Rows from a screen grounding dataset
○ ○ ○ ○ ○
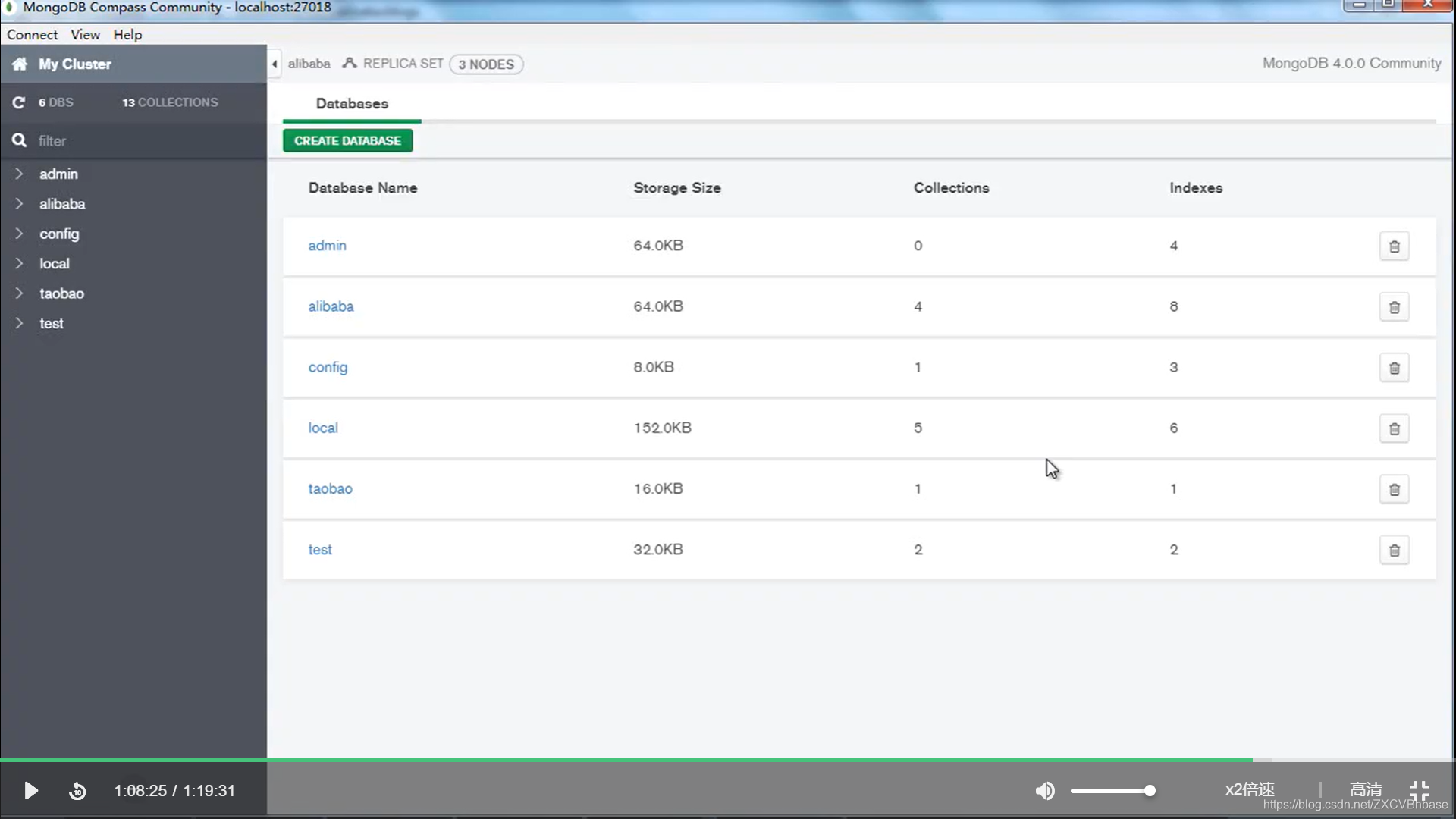1456x819 pixels.
Task: Exit fullscreen using the shrink icon
Action: 1420,791
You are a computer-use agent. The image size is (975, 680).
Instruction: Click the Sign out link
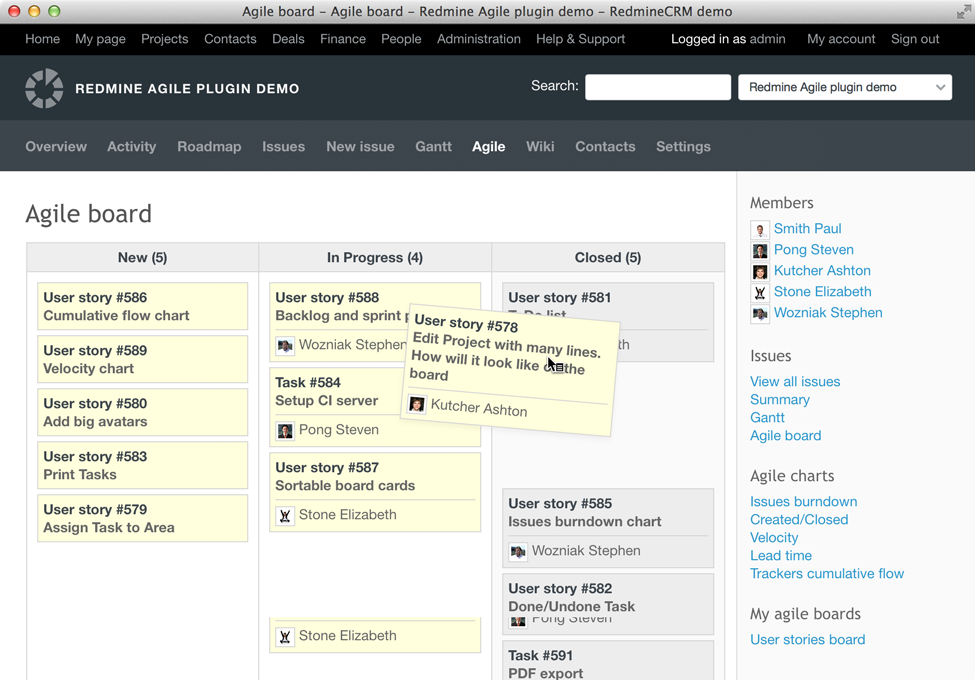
○ ○ ○ ○ ○
**DIRECTIONS FOR THIS TASK:** Return every line above word for word, omitting the pictures.

**OUTPUT:**
1456x819 pixels.
Task: Exit fullscreen using the shrink icon
Action: 1420,791
You are a computer-use agent. The image size is (975, 680).
Instruction: Click the Sign out link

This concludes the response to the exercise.